**WHAT YOU WILL DO**. Rewrite everything from the line containing "How do I perform: Switch" down to the line containing "point(101,250)" as a JSON list of strings, one string per line, with blank lines omitted and the pictures left out.

**MATERIAL SHOWN**.
══════
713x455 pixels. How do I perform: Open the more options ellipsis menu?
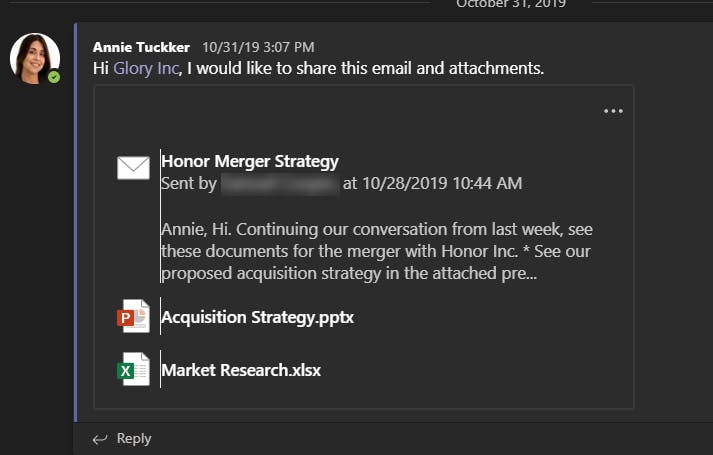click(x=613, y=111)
══════
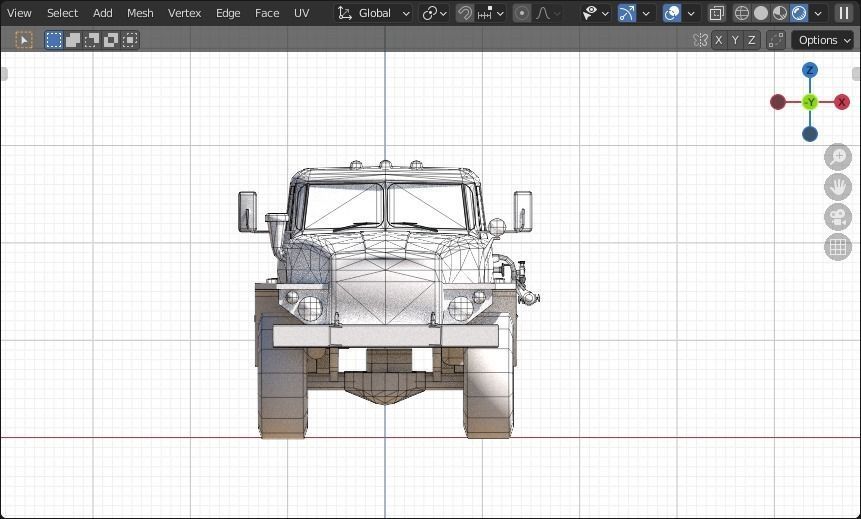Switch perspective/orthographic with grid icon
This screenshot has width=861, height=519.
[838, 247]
══════
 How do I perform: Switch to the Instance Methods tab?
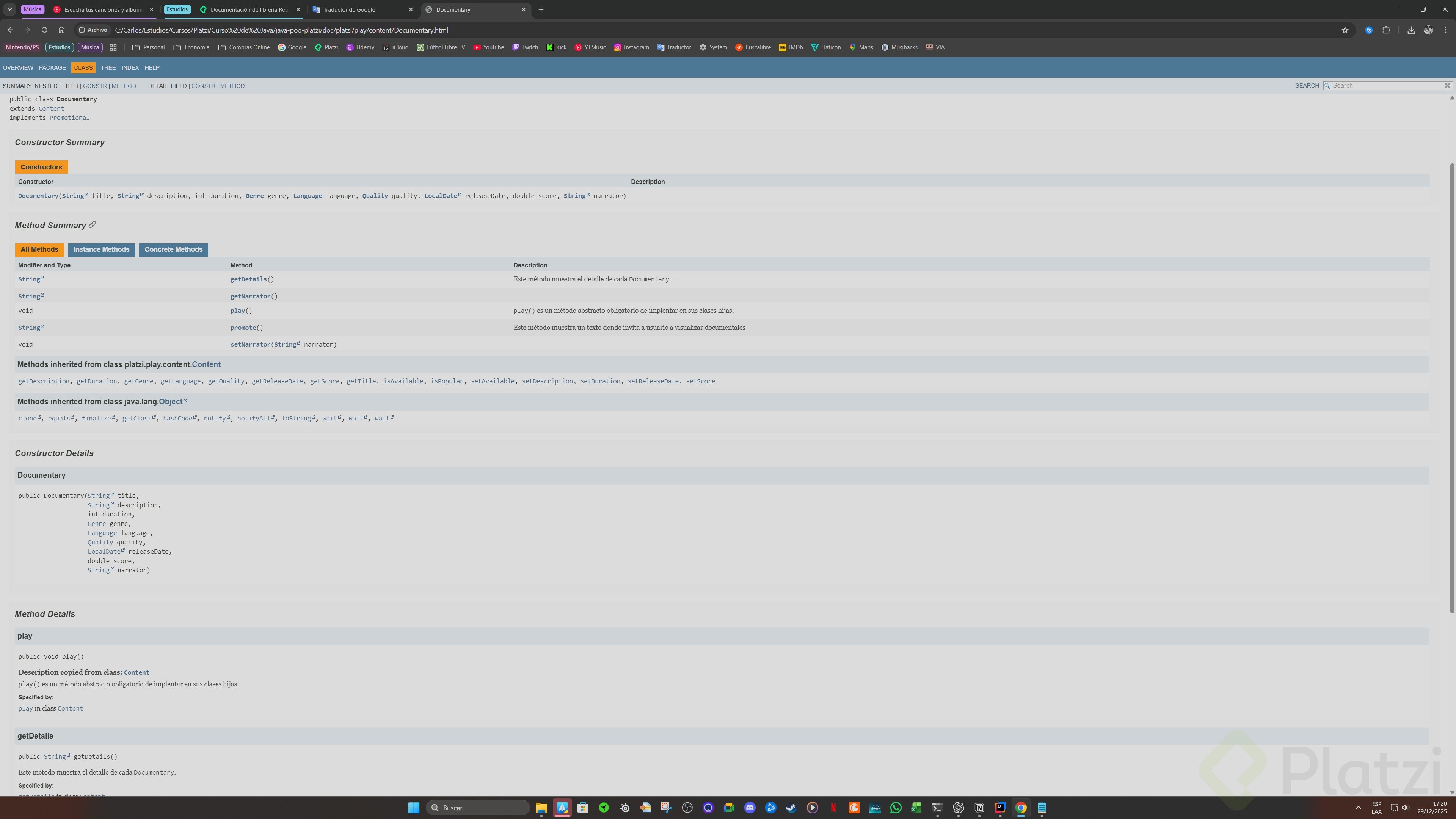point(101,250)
══════
**RESPONSE**.
[
  " How do I perform: Switch to the Instance Methods tab?",
  "point(101,250)"
]